Census ends effort in Connecticut’s hardest-to-count tracts
The U.S. Supreme Court decision Tuesday effectively ending the 2020 Census this week comes in what was expected to be the final push in hardest-to-count neighborhoods of Bridgeport, Hartford, New Haven and Waterbury, Lt. Gov. Susan Bysiewicz said Wednesday.
“I’m disappointed but not at all surprised with the Supreme Court ruling, especially now that we’ve lost Justice [Ruth Bader] Ginsburg,” said Bysyiewicz, who has coordinated the state’s response to the Census. “My concern is that we’ll undercount vulnerable communities.”
Bysiewicz, a Democrat, faulted the Trump administration for pushing to end a census count that was supposed to continue until Oct. 31, while praising the regional census staff that she says produced an overall response in Connecticut of 99.9%. The count on the eastern seaboard now will end at 5:59 a.m. Friday.
“We’re one of the best-counted states in the country, and I’m proud of that,” Bysiewicz said.
The census is conducted in two parts: first, a self-response campaign in which someone in every household is urged to return a population count via mail or online; finally, enumerators go door-to-door in conduct a count in the households that did not respond. Households can still respond by Friday morning by filling out a form at 2020census.gov.

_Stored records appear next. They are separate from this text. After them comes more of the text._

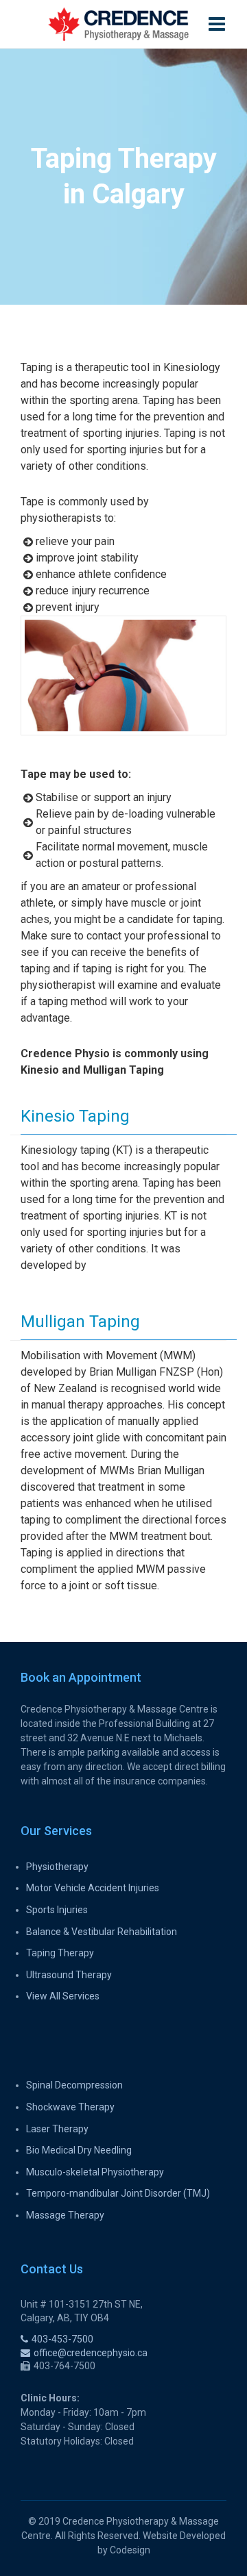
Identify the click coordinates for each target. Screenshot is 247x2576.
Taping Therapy (60, 1952)
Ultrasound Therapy (69, 1974)
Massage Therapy (65, 2215)
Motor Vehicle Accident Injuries (92, 1887)
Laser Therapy (57, 2128)
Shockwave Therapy (70, 2106)
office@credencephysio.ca (91, 2352)
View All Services (62, 1996)
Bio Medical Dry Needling (79, 2150)
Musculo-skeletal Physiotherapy (95, 2172)
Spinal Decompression (74, 2085)
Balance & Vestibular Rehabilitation (101, 1931)
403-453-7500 (62, 2339)
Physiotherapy (57, 1866)
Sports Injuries (57, 1909)
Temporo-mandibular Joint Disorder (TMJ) (118, 2193)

The self-response rate can be viewed by census tract, but Bysiewicz said the census is not providing key data that would illuminate the final counts in the hardest-to-count census tracts, like 5035 in Hartford. The tract south of Albany Avenue straddling Sigourney Street had the state’s lowest response rate in 2010 — 29% self-responded, while door-to-door enumerators boosted the final rate to 41.1%.
Ninety percent of the 539 households in census tract 5035 in Hartford are rentals. Thirty percent have no reliable internet access, the average for the city. Nearly half the residents have incomes below the poverty level. Twenty-seven percent are foreign born. These demographics are typical of hard-to-count tracts.
This year, the self-response rate in the tract was 32.4%, compared to 70.6% statewide. But Bysiewicz said the census has refused to release the final enumeration numbers by city or tract, only statewide.
“I think that’s deliberate,” she said. “The Trump administration has deliberately undercounted vulnerable and urban areas.”
Lisa Moore, the assistant regional census manager, said she did not believe the data gathered by the door-to-door enumerators was available at this point 10 years ago.
“The publication of statistics at different levels of geography will start rolling out at some point in late spring, early summer,” Moore said.
Bysiewicz said COVID delayed door-to-door census taking until July, when Connecticut’s infection rate was sufficiently low to allow enumerators wearing personal-protection equipment to do manual counting in tracts where residents had poor access to the web.
The census has been especially politicized under President Donald J. Trump. Contrary to the mandate of the Constitution, Trump had insisted that the census not include undocumented immigrants, a position that most likely would have benefitted Republicans in redistricting by undercounting urban areas that are Democratic.
A federal appeals court blocked Trump’s plan and insisted on a full population count, regardless of immigration status.
The Supreme Court’s decision Tuesday affected timing, not who is counted.
In a brief unsigned decision, the court granted the administration’s request for a stay of a lower court’s order that the census continue. Technically, it only halts the population count while the case is further litigated in the lower court, but restarting the census at this late date is impractical.
In response to the pandemic, the census bureau had extended the deadline for the population count from July 31 until Oct. 31. But the Trump administration said it was necessary to end the count now in order to give the president final numbers by a statutory deadline of Dec. 31.
Justice Sonia Sotomayor was the sole dissenter. She noted that the administration previously had indicated in court testimony that the statutory deadline could not be met under any circumstance. Before reversing course, the Trump administration sought to extend the Dec. 31 deadline until April.
Sotomayor wrote that “meeting the deadline at the expense of the accuracy of the census is not a cost worth paying, especially when the Government has failed to show why it could not bear the lesser cost of expending more resources to meet the deadline or continuing its prior efforts to seek an extension from Congress.”
“The harms caused by rushing this year’s census count are irreparable,” she wrote. “And respondents will suffer their lasting impact for at least the next 10 years.”